Screening all pregnant women for GBS is not routinely offered in the NHS. Testing, however, is key to prevention, which is why GBSS has enjoyed a close relationship with TDL for a number of years. TDL was the first laboratory in the UK to make GBS testing available to all pregnant women at a reasonable cost. We signpost towards their fully accredited GBS testing service through our website and information leaflets.
What is the UK’s current strategy?
Unlike most other developed countries, the UK does not offer routine antenatal testing for GBS. Instead, it takes a risk-based approach: health professionals consider a range of risk factors to determine whether a woman should be offered antibiotics in labour.
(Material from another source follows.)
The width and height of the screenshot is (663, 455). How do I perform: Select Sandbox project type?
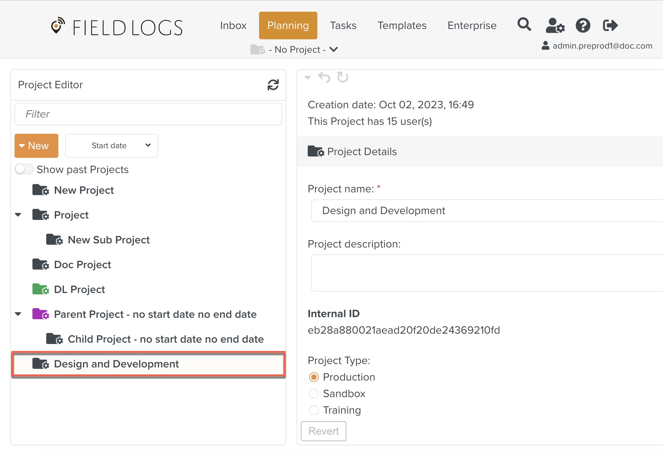click(314, 394)
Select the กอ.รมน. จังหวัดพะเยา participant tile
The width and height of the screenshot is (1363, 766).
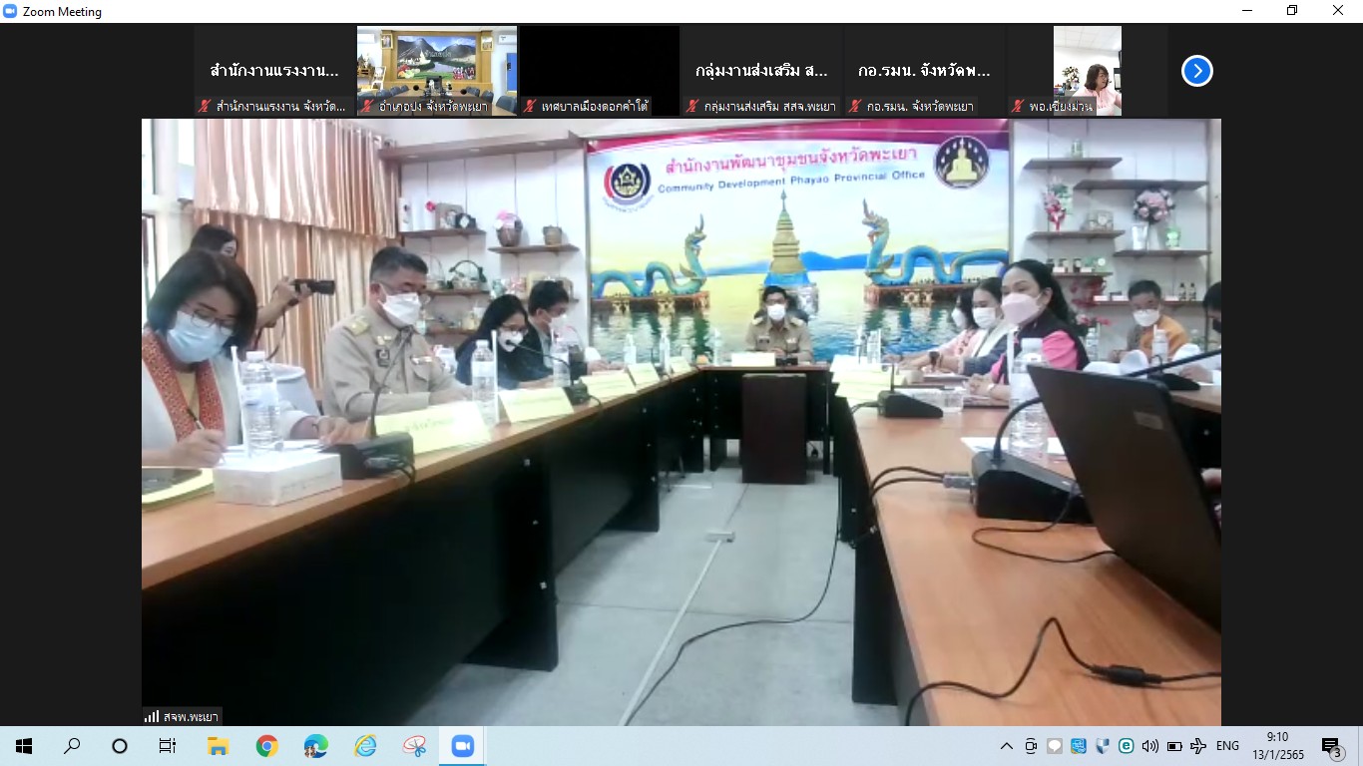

However, in late 2017 the Royal College of Obstetrics and Gynaecology updated their guidance and recommended that certain women should be tested specifically for GBS. As a result, ECM testing is becoming increasingly available in NHS hospitals – although this still very much depends on location.
What is your vision for the future?
Our mission at GBSS is to stop GBS infection in babies. Introducing routine screening could potentially prevent GBS infection in around 350 babies every year, saving 15 babies’ lives and protecting another 15 from life-changing disability. This is why we campaign for improvements to public health strategies and support the introduction of effective and accurate testing for all women in the UK.
The holy grail for us would be the development of a GBS vaccine, but this is still in its very earliest phases. For now, we want every pregnant woman to be fully informed about GBS – what it is, its risks and important preventative measures.
This July, we particularly want to raise awareness of the new group B Strep information leaflet and make sure one gets to every single pregnant woman in the UK. That way, we can help all women make a fully informed decision about whether or not to get tested.